NINTENDO64やPlayStationがゲーム市場の中心となっていた時代。当時『スーパーマリオRPG』を開発した任天堂とスクウェアの関係は悪化していました。そこで代わりに開発を担ったのが、ファイアーエムブレムシリーズの開発で知られるインテリジェントシステムズです。

海外では『Paper Mario』として発売されました。

当初は『スーパーマリオRPG』に次ぐ新たなマリオのRPGとして開発が始まった今作ですが、紆余曲折あって完成したその姿は、同じRPGでも全く毛色の異なる作品に仕上がっていたのです。

なぜこんなにも変わったのか?
そのヒントとなるのが、まさに『ファイアーエムブレム』シリーズでした。

アルテリオス計算式

アルテリオス計算式って何?
そう思う方も多いでしょう。今作で採用されているダメージの算出方式ですが、全然身構える必要はありません。めちゃくちゃ簡単ですもん。

相手に与えるダメージ=自身の攻撃力-相手の防御力

これがアルテリオス計算式です。ね、簡単でしょう?
というか、ゲームシステムを詳しく知らない人なら、「これって当たり前の計算式じゃないの?」と思うのではないでしょうか。

実際のところ、この計算式をそのまま採用している作品はそれほど多くありません。なぜなら、この計算式には明確な欠陥があるからです。
例えば、自身の攻撃力が5で、相手の防御力も5だとしましょう。すると相手に与えられるダメージは0になってしまいます。これでは戦闘が成立しません。

逆に、自身の攻撃力が100で、相手の防御力は5だとどうでしょう。相手に与えるダメージは一気に跳ね上がり、95になってしまいます。これはこれで味気ない。
ステータスが細かく変化するRPGにおいて、アルテリオス計算式をそのまま採用すると、ゲームが成り立たなくなってしまうわけです。

では、この計算式はどんなゲームで採用されているのか?
ステータスの変化が小さい、またはほとんど変化しないゲームなら採用できます。シミュレーションRPGなどが好例ですね。

さて、『マリオストーリー』とその次回作『ペーパーマリオRPG』では、このアルテリオス計算式が採用されています。先にも話した通り、開発元のインテリジェントシステムズは、シミュレーションRPGの最大手『ファイアーエムブレム』シリーズで実績のある会社。

これは偶然ではないでしょう。ファイアーエムブレムのシステムを、マリオのRPGに組み込んで完成したのが今作なのです。

超デフレ戦闘のメリット

戦闘画面

今作の戦闘の特筆すべき点は、敵も味方も含め、ステータスがかなり抑えられているところでしょう。
-*-*-
**課題 A**. マリオストーリーの記事から、「ステータスの変化が小さい、ま」で始まり「えられているところでしょう。」で終わる部分をそのまま書き写してください。
**課題 B**.
マリオストーリーの記事をもとに、次の問いに答えてください。
(i) 今作は海外でどのようなタイトルで発売されましたか。
(ii) 自身の攻撃力が100で相手の防御力が5の場合、相手に与えるダメージはいくつになりますか。
(iii) アルテリオス計算式を採用できるのは、どのようなゲームだと述べられていますか。
**課題 C**. マリオストーリーの記事の続きを、最後の文の後から書き足してください。
この後の資料は、マリオストーリーの記事とは別の出典から取られたものです。

**データ部分**.
-*-*-
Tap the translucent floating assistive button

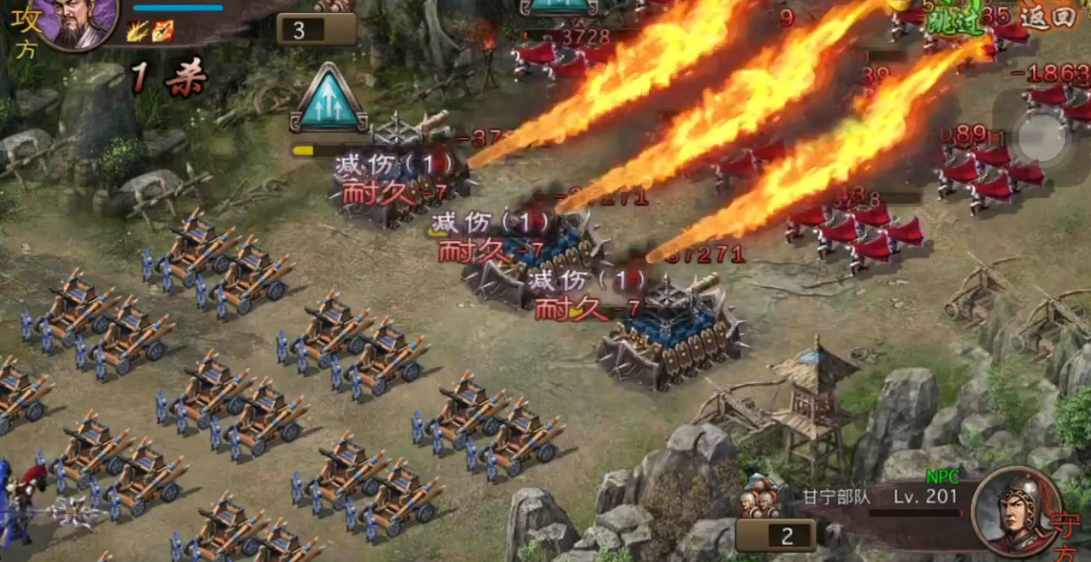[1043, 136]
-*-*-
**解答 A**.
ステータスの変化が小さい、またはほとんど変化しないゲームなら採用できます。シミュレーションRPGなどが好例ですね。

さて、『マリオストーリー』とその次回作『ペーパーマリオRPG』では、このアルテリオス計算式が採用されています。先にも話した通り、開発元のインテリジェントシステムズは、シミュレーションRPGの最大手『ファイアーエムブレム』シリーズで実績のある会社。

これは偶然ではないでしょう。ファイアーエムブレムのシステムを、マリオのRPGに組み込んで完成したのが今作なのです。

超デフレ戦闘のメリット

戦闘画面

今作の戦闘の特筆すべき点は、敵も味方も含め、ステータスがかなり抑えられているところでしょう。

**解答 B**.
(i) 『Paper Mario』というタイトルで発売されました。
(ii) ダメージは95になります。
(iii) ステータスの変化が小さいゲーム、またはほとんど変化しないゲームです。好例としてシミュレーションRPGが挙げられています。

**解答 C**.
例えば、初期のマリオのHPは10、FP(ドラクエでいうMP)は5からスタートします。レベルアップで最大値を上げられますが、それでも50が限界となっています。

加えて、マリオの攻撃力は1からスタートし、さらには攻撃力が上がるタイミングもシナリオで固定されています。
つまり、マリオや味方が与えられるダメージには、基本的に変動がないのです。今作の敵の防御力は基本的に0ですが、ボスなどで防御力が1上がると、それだけで途端に苦しくなります。

また、同じエリアで上げられるレベルには上限があります。「ボスに勝てない時は、雑魚を狩りまくってレベル差の暴力で勝つ」のがRPGの基本ですが、今作はそのようなプレイングを阻止し、ゲームバランスが崩れないよう調整しているわけです。

このように、ゲームデザインを厳密に調整することで、アルテリオス計算式の弱点をカバーし、バランスの良い戦闘を成立させているわけです。

そして、アルテリオス計算式を実装したことで、このゲーム独自の面白さが生まれました。それが逆算です。
例えば、体力6の敵がいたとします。マリオのジャンプ攻撃で2、味方キャラクターの攻撃で1のダメージを与えられる場合、その敵は2ターンで倒せる――与えられるダメージが決まっているので、戦う前から正確な計算ができるのです。

今作の仲間キャラクターであるクリオが、敵の体力を把握できる技を持っているのも、意図してのことでしょう。相手が手強い時こそ、「あと何ターンで倒せるか」と逆算することが、負けないために重要になってくるのです!

……って、よく考えると、この楽しみ方もファイアーエムブレムに近いんですよね。つまりそういうことです。

まとめとおまけ

このnoteでは、『マリオストーリー』の特殊な戦闘について紹介しました。
今作の特殊な戦闘システムを生み出したのが、ファイアーエムブレムの開発会社なのは偶然ではない。RPGでありながら、その楽しみ方はSRPGに重なっている点が、今作の見どころだと思います。

以下はおまけです。
今作が名作と言われる所以は、当然ながら戦闘システムだけではありません。
個人的に気に入っているポイントを軽く紹介します。

手紙

お手紙

主人公のマリオの家には、時折手紙が届きます。また、冒険の拠点となるキノコタウンには郵便局があり、そこでは仲間宛に届いた手紙を読むことができます。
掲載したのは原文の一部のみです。